Friday, Feb. 9, 2007 7:38 a.m. EST
Bill Richardson: U.S. Needs 'New Realism' on Nukes
Democratic presidential candidate Bill Richardson said Thursday the United
States must lead the way on global struggles by reducing its nuclear
weapons, closing the Guantanamo Bay detention facility and dramatically
cutting energy use.
In the first foreign policy address of his nascent candidacy, Richardson
indicated he would reverse many Bush administration policies if he is
elected to the White House in 2008. The New Mexico governor called his
proposals "new realism."
"This administration's lack of realism has led us to a dangerous place,"
Richardson said during a speech to the Center for Strategic and
International Studies. "So America needs to take a different path - a path
based on reality, not unilateralist illusions."

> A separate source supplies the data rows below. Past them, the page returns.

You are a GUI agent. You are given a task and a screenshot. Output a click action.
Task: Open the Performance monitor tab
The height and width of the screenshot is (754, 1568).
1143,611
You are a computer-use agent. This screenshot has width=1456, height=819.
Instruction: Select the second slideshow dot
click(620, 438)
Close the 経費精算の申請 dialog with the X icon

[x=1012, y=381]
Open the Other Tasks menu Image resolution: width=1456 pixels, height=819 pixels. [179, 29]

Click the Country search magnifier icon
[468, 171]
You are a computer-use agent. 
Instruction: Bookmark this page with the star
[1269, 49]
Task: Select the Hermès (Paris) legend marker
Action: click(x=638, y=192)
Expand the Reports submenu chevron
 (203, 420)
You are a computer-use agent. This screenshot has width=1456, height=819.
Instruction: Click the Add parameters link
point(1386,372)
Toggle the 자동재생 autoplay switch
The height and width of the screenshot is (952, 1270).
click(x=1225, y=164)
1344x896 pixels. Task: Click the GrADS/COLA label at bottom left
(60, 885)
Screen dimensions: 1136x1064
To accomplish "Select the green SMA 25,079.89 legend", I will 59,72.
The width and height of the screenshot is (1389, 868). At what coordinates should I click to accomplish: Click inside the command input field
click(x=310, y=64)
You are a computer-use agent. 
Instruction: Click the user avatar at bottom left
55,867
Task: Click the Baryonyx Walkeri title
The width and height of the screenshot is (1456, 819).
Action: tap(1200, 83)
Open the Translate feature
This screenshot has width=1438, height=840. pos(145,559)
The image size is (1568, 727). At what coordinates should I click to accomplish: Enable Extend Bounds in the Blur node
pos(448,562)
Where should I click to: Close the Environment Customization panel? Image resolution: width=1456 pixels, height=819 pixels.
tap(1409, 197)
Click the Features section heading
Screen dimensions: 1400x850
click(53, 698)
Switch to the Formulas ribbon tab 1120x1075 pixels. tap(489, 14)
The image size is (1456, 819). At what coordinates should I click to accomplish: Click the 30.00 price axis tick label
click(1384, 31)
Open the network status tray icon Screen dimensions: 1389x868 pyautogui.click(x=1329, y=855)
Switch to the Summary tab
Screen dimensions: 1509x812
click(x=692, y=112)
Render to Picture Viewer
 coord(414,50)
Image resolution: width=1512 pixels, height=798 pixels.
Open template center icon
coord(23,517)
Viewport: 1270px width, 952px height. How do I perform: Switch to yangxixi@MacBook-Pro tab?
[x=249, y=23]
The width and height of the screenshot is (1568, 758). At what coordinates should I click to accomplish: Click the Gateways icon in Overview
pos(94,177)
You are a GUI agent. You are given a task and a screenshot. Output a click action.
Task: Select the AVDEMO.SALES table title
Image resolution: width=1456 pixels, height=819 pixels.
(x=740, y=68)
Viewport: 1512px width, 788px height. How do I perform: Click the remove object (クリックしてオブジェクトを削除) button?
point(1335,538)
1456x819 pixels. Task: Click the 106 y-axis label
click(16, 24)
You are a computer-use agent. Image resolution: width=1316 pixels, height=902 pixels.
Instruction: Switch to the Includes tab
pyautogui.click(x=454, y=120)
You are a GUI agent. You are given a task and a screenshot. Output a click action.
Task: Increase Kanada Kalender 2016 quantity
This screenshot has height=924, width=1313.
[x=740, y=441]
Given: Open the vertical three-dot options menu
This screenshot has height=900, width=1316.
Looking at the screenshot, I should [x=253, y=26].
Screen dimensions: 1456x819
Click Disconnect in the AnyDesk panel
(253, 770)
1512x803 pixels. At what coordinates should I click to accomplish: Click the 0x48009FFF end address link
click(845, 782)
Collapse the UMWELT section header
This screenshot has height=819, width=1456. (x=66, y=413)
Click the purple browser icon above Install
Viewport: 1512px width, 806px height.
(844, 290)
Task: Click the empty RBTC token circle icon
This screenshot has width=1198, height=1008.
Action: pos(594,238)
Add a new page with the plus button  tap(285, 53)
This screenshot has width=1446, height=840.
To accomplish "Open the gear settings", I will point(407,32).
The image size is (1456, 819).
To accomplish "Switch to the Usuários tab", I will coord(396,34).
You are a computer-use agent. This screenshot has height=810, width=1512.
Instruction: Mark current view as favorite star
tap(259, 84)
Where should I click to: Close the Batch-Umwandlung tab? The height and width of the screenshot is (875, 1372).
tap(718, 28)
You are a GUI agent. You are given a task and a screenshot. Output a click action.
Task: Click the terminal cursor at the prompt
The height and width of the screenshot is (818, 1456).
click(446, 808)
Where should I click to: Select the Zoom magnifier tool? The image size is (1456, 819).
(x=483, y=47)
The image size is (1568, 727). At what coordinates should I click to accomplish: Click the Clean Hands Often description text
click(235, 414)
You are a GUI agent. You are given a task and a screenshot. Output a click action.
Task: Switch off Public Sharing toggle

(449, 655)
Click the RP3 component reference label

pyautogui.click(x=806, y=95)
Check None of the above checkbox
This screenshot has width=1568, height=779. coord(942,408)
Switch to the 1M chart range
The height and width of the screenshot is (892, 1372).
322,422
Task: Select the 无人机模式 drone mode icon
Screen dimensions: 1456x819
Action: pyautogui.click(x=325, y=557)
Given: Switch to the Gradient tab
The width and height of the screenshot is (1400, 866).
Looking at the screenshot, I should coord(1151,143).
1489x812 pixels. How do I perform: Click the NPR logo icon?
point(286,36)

Richardson is an underdog in the Democratic race but is pegging his
candidacy largely on his foreign policy credentials. He's a former
ambassador to the United Nations, energy secretary and congressman who has
extensive experience after years of freelance diplomacy.
Richardson, now governor of New Mexico, said demonstrating a commitment to
multilateral cooperation could start by expanding the U.N. Security Council
from its current five permanent members to 10. He said he would grant
membership but not veto power to Germany and Japan and representation to
Asia, Africa and Latin America, perhaps with countries in those regions
rotating the seat.
He also called for the United States to join the 1997 Kyoto Protocol on
curbing such emissions "and then go well beyond it."
He said that would mean sacrifice to cut oil imports from 65 percent of
fossil fuel use to 10 percent in 15 years. He said it would require a
massive public and private investment in renewable technology and a drastic
increase in automobile fuel economy standards. "This has to be led by a
president," Richardson said.
Although the United States is the world's leading emitter of greenhouse gas,
President Bush has argued that joining Kyoto would slow the U.S. economy
intolerably and that it should have required reductions by poorer but
fast-growing nations, such as China and India. Richardson said China and
India certainly should be part of the solution and coaxed into cooperation
through diplomacy.
Richardson said he would increase diplomacy across the globe, particularly
in Iran, North Korea and Syria.
"We need to stop treating diplomatic engagement with others like a reward
for good behavior," Richardson said. "The Bush administration's refusal to
engage bad regimes has only encouraged and strengthened the most paranoid
and hard-line tendencies."
Richardson said other countries will not take the nuclear nonproliferation
treaty seriously until the United States leads a global effort to reduce
nuclear weapons, "including our own."
Richardson also said to win the war against Jihadism, the United States must
first live up to its own ideals.
"Prisoner abuse, torture, secret prisons, renditions, and evasion of the
Geneva conventions must have no place in our policy," Richardson said. "If
we want Muslims to open to us, we should start by closing Guantanamo."